En France, l’activité a reculé de 16,6%, à 6,2 milliards d’euros, pénalisée, «comme l’ensemble du marché (…), par la baisse de l’activité en épargne, liée principalement aux incertitudes concernant le projet de réforme fiscale et à la concurrence accrue des produits bancaires». La remontée du taux du Livret A a ainsi largement joué en défaveur de l’assureur.
Sur le premier trimestre de l’année, la CNP a enregistré une stabilité de son résultat brut d’exploitation (RBE), à 453 millions d’euros. Le résultat net a accusé un repli moindre que l’activité, de 3,6% à 270 millions d’euros. «La stratégie de développement vers les produits de prévoyance, mieux margés, tant en France qu’à l’international continue de porter ses fruits et CNP Assurances maintient une rentabilité solide. Nous continuerons de privilégier les marges plutôt que les volumes», a réaffirmé Gilles Benoist.

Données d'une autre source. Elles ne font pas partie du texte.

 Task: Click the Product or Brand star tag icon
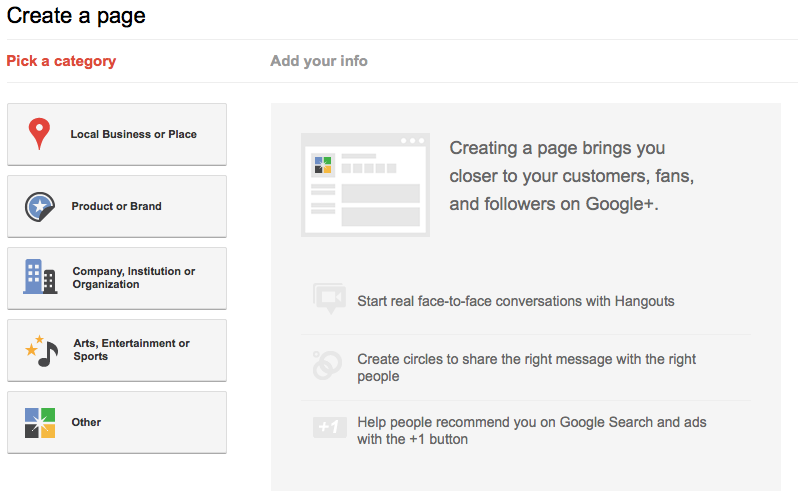click(39, 206)
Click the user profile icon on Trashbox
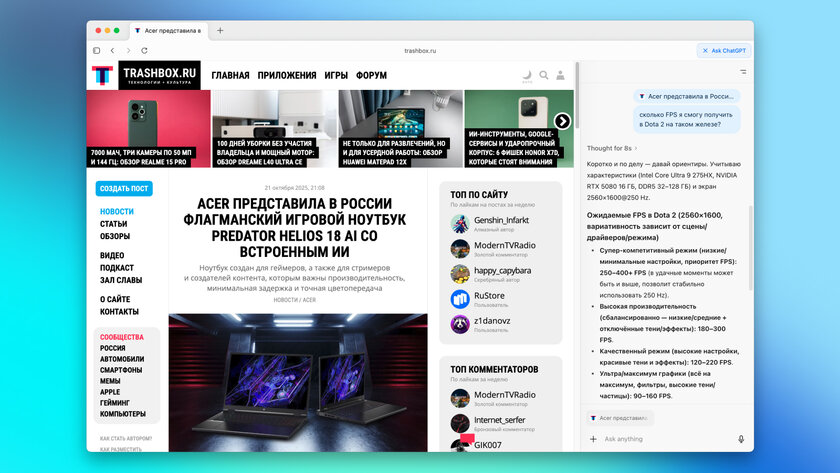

«La rentabilité de l’activité de la CNP s’est accrue, le ratio RBE sur primes s’étant amélioré en passant de 4,8% au premier trimestre 2010 à 5,6% au premier trimestre 2011», relève le bureau d’études KBW, soulignant l’accroissement de la part des activités de risque dans le modèle d’activité du groupe. Alors que le chiffre d’affaires dans la prévoyance a crû de 4,6% à 465,5 millions d’euros, celui dans la couverture de prêts a progressé de 7,1% à 765,6 millions d’euros au premier trimestre 2011.
Aux yeux de Credit Suisse, la CNP a enregistré un chiffre d’affaires «décevant», avec un résultat net «résistant». Le recul du bénéfice net, comparativement à la stabilité du RBE, s’explique probablement par des plus-values capitalistiques, a estimé Credit Suisse, en l’absence de commentaires de la CNP sur le sujet.
La croissance moyenne des encours globaux est estimée à 6,3%, marquée par une collecte nette positive de 2,2 milliards d’euros à fin mars, a précisé l’assureur.